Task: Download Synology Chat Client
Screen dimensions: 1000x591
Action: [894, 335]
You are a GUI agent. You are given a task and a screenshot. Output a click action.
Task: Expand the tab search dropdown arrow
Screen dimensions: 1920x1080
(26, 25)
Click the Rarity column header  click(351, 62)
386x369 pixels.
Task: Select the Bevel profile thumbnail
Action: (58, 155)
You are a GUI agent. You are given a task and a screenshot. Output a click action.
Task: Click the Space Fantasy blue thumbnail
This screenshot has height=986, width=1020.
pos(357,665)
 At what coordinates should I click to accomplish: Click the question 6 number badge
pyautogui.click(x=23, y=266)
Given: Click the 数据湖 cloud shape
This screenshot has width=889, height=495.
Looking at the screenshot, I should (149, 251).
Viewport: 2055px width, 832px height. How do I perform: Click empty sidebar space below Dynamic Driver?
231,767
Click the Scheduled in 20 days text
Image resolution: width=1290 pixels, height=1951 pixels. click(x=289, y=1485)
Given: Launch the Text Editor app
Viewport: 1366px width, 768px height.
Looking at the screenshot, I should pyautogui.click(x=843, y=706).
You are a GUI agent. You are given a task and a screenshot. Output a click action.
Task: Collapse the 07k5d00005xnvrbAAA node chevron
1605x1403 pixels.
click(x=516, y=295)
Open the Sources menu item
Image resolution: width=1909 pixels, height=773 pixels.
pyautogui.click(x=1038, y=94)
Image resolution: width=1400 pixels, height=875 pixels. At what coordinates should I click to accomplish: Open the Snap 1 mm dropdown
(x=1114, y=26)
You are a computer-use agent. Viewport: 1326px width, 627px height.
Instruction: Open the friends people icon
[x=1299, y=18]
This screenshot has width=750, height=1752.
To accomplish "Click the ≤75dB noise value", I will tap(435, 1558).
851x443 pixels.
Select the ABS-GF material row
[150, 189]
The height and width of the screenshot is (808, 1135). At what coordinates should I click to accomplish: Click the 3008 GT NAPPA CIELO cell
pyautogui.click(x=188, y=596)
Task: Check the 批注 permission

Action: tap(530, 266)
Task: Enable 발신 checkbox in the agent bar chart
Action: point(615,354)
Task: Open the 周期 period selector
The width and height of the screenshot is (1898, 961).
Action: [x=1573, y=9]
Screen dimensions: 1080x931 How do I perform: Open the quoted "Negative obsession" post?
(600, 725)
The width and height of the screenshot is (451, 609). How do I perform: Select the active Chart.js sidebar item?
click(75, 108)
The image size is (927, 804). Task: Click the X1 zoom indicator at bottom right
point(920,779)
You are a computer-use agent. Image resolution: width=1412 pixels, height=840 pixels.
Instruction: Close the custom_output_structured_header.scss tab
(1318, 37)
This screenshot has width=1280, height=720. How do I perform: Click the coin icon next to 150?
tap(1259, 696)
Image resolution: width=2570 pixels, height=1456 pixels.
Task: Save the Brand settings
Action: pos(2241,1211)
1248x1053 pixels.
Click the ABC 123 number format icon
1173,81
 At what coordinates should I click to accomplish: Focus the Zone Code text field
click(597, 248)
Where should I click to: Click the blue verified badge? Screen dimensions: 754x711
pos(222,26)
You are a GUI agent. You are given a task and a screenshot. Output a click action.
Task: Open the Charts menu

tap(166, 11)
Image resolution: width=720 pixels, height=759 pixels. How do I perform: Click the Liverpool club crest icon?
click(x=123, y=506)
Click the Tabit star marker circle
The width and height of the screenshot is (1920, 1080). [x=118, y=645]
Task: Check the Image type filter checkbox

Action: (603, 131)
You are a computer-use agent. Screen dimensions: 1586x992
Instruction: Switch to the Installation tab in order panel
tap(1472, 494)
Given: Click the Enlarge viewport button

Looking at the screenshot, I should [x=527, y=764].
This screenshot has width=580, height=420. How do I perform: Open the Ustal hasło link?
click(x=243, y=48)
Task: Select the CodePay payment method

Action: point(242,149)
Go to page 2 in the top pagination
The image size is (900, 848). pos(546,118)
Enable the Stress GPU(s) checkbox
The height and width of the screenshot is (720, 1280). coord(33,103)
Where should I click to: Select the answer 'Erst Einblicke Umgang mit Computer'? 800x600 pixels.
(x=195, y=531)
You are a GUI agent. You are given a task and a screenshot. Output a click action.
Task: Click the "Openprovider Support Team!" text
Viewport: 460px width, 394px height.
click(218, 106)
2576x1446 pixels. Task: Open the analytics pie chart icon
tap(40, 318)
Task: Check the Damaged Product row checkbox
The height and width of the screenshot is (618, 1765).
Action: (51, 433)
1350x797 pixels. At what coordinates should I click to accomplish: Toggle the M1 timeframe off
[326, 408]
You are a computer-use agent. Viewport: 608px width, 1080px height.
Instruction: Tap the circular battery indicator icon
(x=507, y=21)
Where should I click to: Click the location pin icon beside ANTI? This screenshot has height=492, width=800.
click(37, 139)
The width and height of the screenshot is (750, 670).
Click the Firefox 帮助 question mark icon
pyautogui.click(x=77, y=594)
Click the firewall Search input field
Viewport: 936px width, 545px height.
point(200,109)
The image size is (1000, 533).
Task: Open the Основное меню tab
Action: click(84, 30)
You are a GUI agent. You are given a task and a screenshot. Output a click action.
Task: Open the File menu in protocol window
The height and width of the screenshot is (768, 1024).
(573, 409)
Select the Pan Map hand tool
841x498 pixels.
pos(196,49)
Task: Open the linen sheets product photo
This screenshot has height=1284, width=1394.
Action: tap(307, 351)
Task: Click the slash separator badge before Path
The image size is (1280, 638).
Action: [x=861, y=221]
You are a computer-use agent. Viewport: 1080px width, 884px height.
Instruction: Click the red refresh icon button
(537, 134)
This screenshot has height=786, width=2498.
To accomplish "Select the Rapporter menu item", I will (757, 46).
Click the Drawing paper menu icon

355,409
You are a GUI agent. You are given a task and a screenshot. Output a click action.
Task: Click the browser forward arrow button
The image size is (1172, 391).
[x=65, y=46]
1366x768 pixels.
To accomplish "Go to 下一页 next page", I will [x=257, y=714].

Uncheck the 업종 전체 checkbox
====
Give only the number of lines in the records above that contain the string "field".

Complete output: 2